The Fed will divide its bond purchases between $20 billion in Treasuries and $15 billion in mortgage-backed securities beginning in July, the FOMC said in its statement.

Yellen said policy makers are discussing a new set of principles to guide an eventual exit from record easing and expects to announce them later this year.

“The committee is confident it has the tools it needs to raise short-term interest rates” when necessary, she said. The Fed “will continue to have a very large balance sheet for some time.”

Three rounds of large-scale asset purchases intended to hold down long-term interest rates have swelled the central bank’s balance sheet to a record $4.34 trillion. Fed officials are testing tools that will be needed to tie up excess reserves in the banking system, a step they will have to take in order to raise short-term rates.

Steady labor-market gains have bolstered confidence among policy makers that they can wind down asset-buying without endangering the five-year expansion.

Unemployment (USURTOT) held at 6.3% in May, the lowest in almost six years, and payrolls increased by more than 200,000 for a fourth consecutive month, the first time that’s happened since early 2000.

Continued Weakness

Some measures of employment watched by Yellen show continued weakness. The so-called participation rate, which shows the share of working-age people in the labor force, held at 62.8%, matching the lowest since March 1978.

Policy makers are counting on a faster expansion to pull more people back into the labor force. The pace of growth will exceed 3% in the final three quarters of the year, according to economists surveyed by Bloomberg, after a 1% first-quarter contraction caused in part by harsh winter weather.

Manufacturing grew in May at the fastest pace this year, according to data from the Institute for Supply Management. The ISM’s service-industry gauge showed the strongest expansion since August.

“We’ve seen quite the decent rebound in the second quarter, but more importantly, the momentum is building for the second half,” said Ian Shepherdson, chief economist at Pantheon Macroeconomics in White Plains, New York.

Home Construction

Recent reports show that residential construction is stabilizing after it subtracted from growth over the past two quarters.

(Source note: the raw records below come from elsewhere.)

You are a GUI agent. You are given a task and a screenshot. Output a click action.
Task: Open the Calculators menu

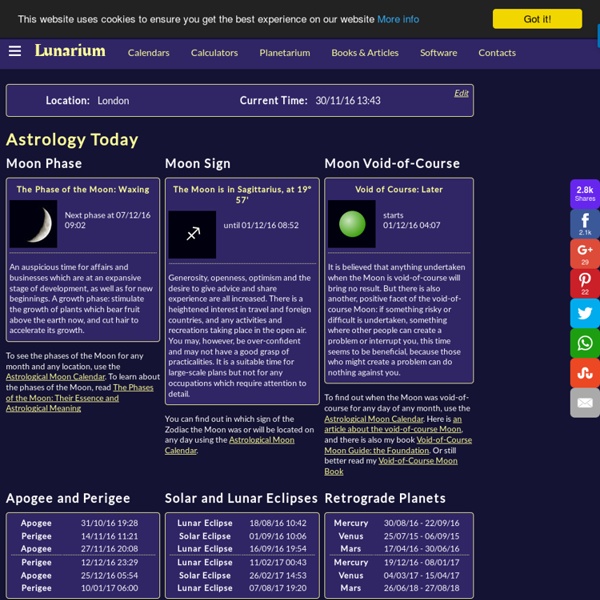point(214,53)
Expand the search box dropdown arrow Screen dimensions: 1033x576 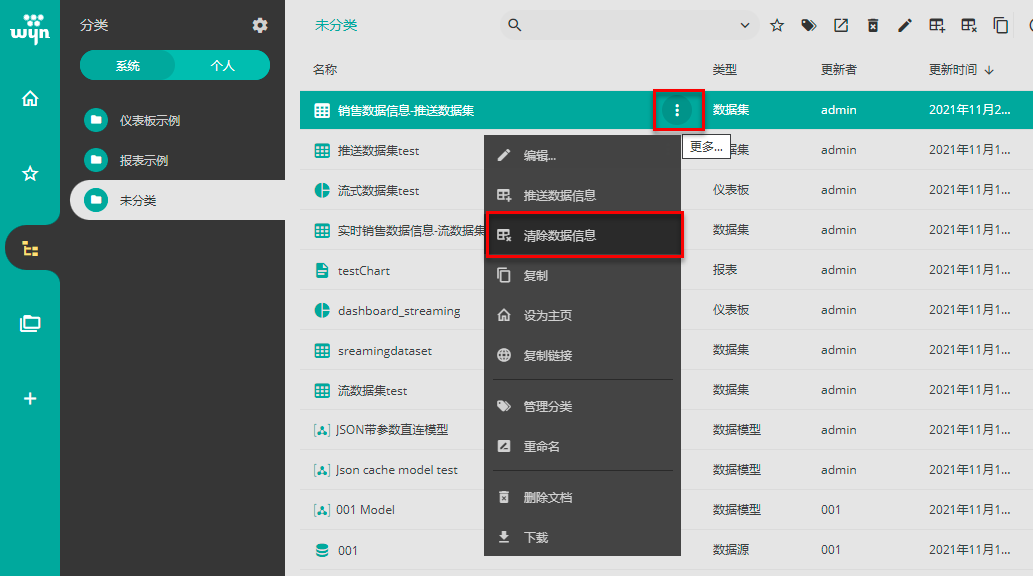745,25
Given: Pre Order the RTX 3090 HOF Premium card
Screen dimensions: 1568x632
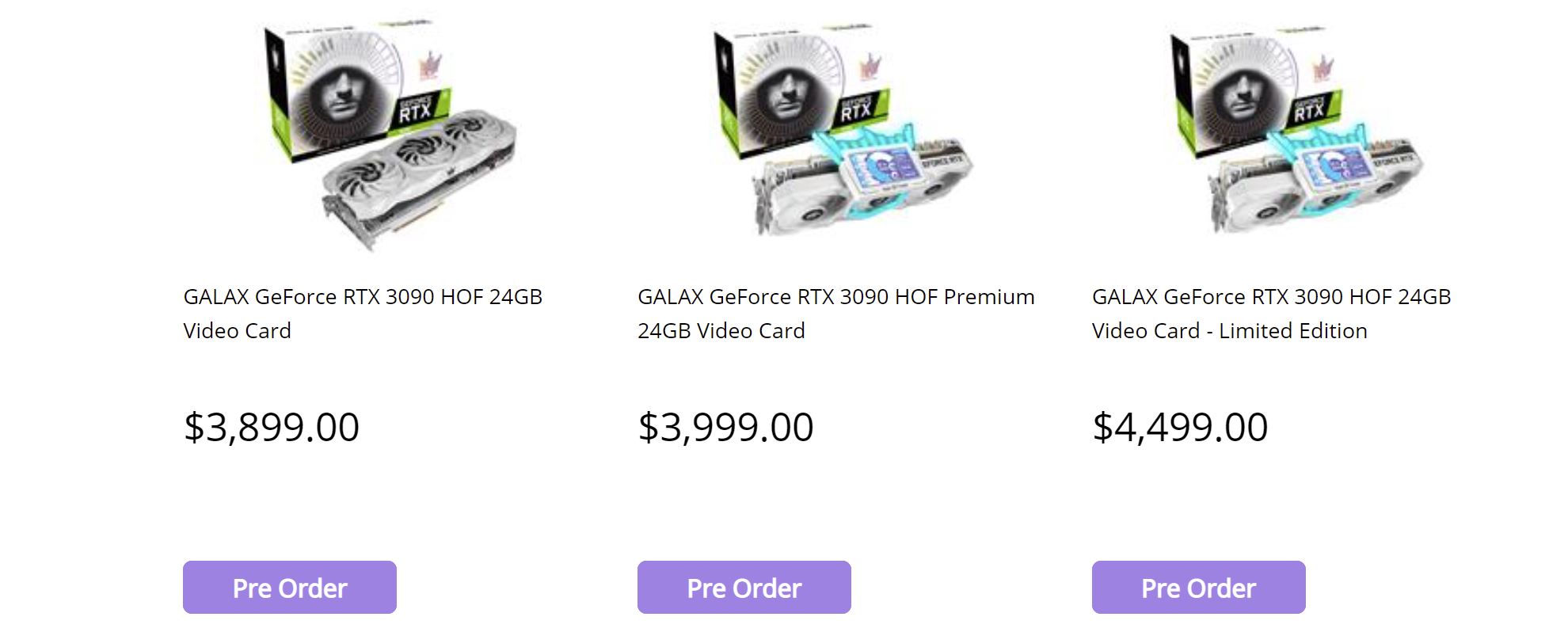Looking at the screenshot, I should (x=744, y=587).
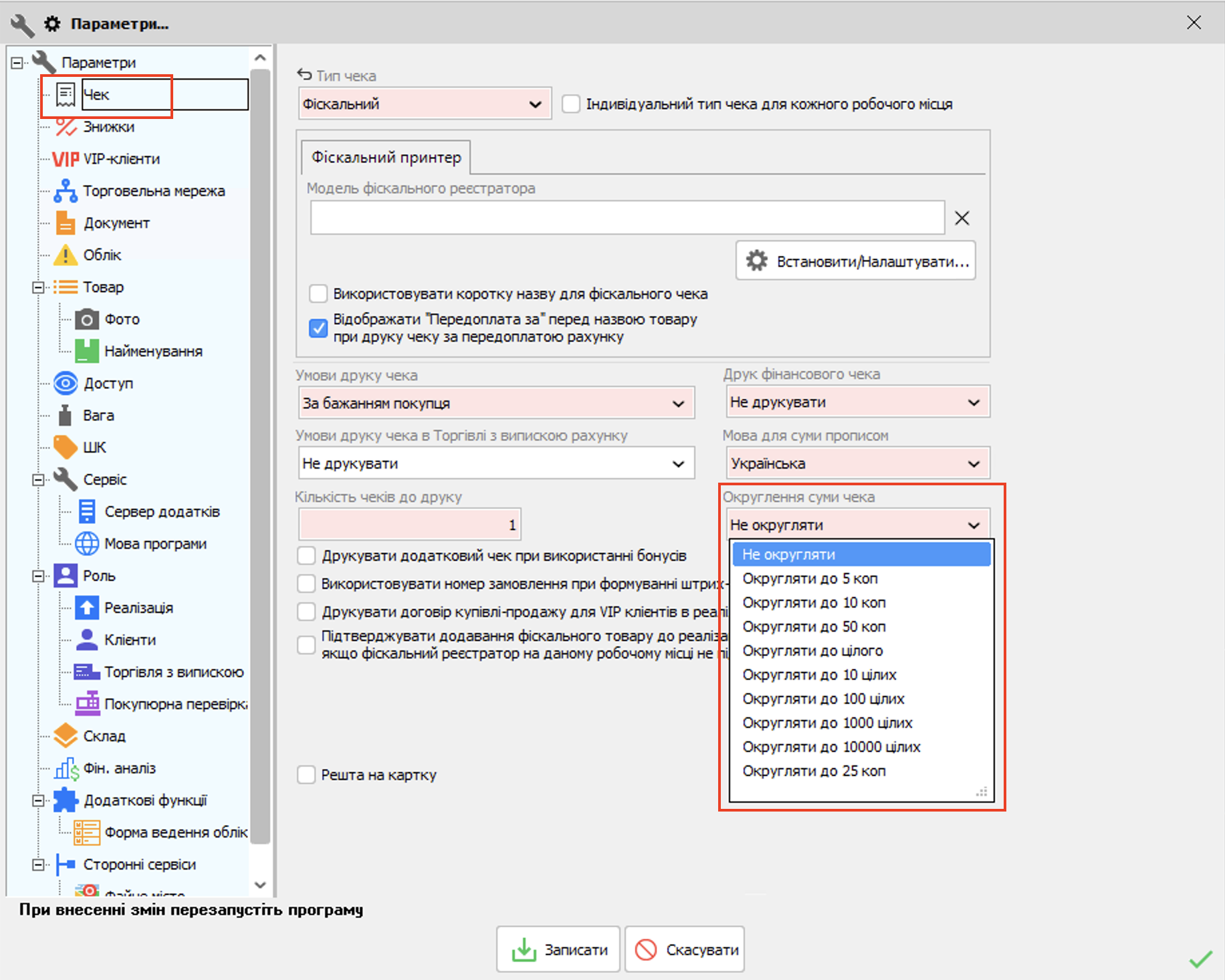Viewport: 1225px width, 980px height.
Task: Open the Знижки discount icon item
Action: coord(66,126)
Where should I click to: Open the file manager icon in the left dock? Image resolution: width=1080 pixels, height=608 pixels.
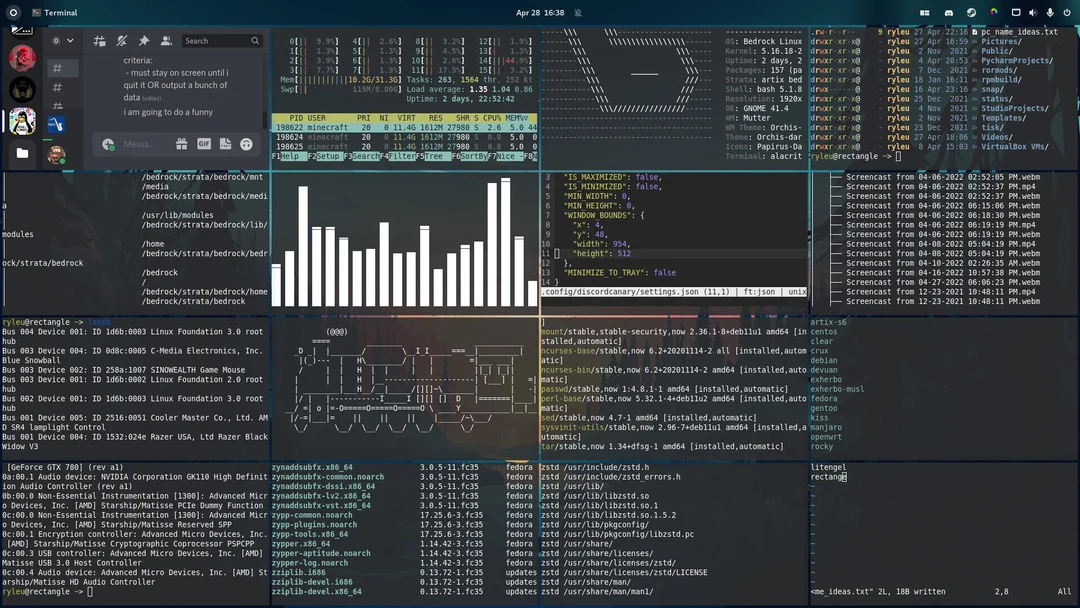click(x=22, y=152)
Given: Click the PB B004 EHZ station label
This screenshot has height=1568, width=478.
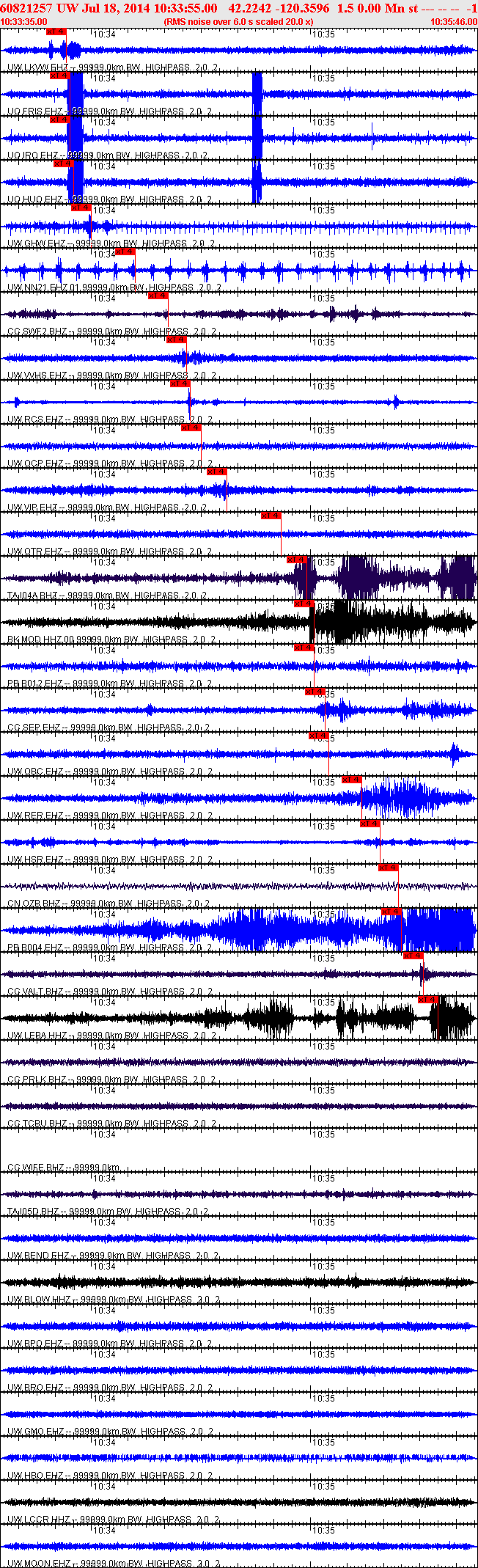Looking at the screenshot, I should (34, 948).
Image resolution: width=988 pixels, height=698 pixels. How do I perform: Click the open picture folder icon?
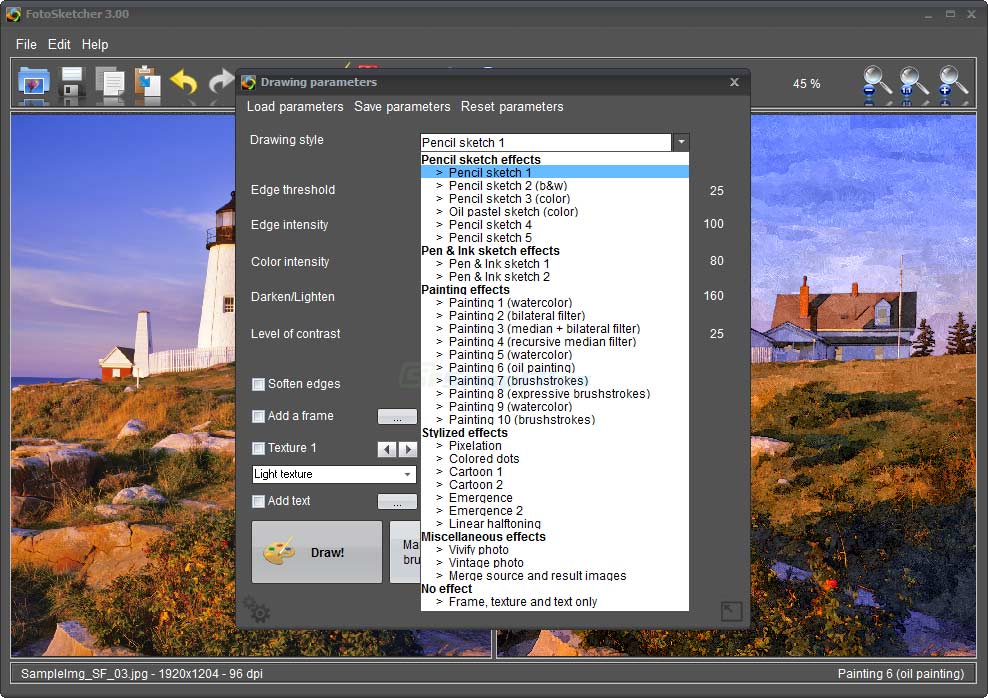(35, 84)
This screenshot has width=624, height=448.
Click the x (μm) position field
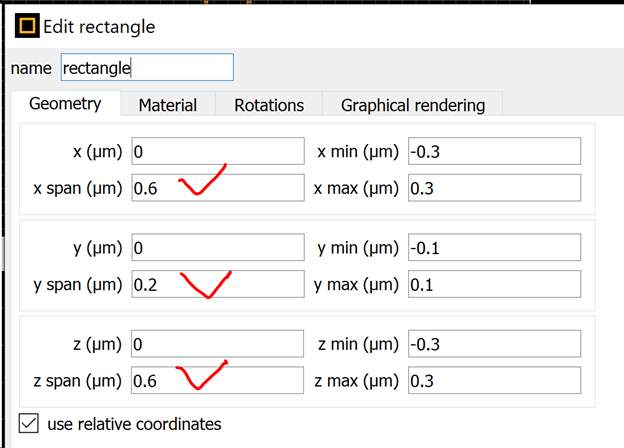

Builders broke ground last month on 1 million homes at an annualized rate after 1.07 million in April, the best two-month reading since late 2013.

Residential construction is boosting United Technologies Corp., the Hartford, Connecticut-based maker of Carrier air conditioners and Otis elevators. “The U.S. economy feels pretty good,” Chief Financial Officer Greg Hayes said at a June 5 investor meeting. “We still think there’s good momentum,” he said, citing growth in the company’s residential businesses.

The quickening economy and better-than-estimated corporate earnings have pushed up U.S. stocks to new highs. The S&P 500 Index yesterday closed near the record level reached on June 9.

“The committee doesn’t try to gauge what is the right level of equity prices,” Yellen said today. Rather, it looks to see if valuation levels “are outside of historical norms. I still don’t see that broadly.”

Low Volatility

The Chicago Board Options Exchange Volatility Index, a gauge of S&P 500 swings, fell to the lowest since early 2007. Foreign-exchange volatility also has slowed, falling to an almost seven-year low.

Low financial-market volatility has stirred concern among some policy makers. New York Fed President William C. Dudley said last month it may signal investor complacency about risk, making him “a little nervous.”

The FOMC gained three new voting members for this meeting. The U.S. Senate voted last week to approve the nomination of Lael Brainard, former U.S. Treasury undersecretary for international affairs, as a governor. It also approved Stanley Fischer as vice chairman. Loretta Mester on June 1 succeeded Sandra Pianalto as president of the Cleveland Fed.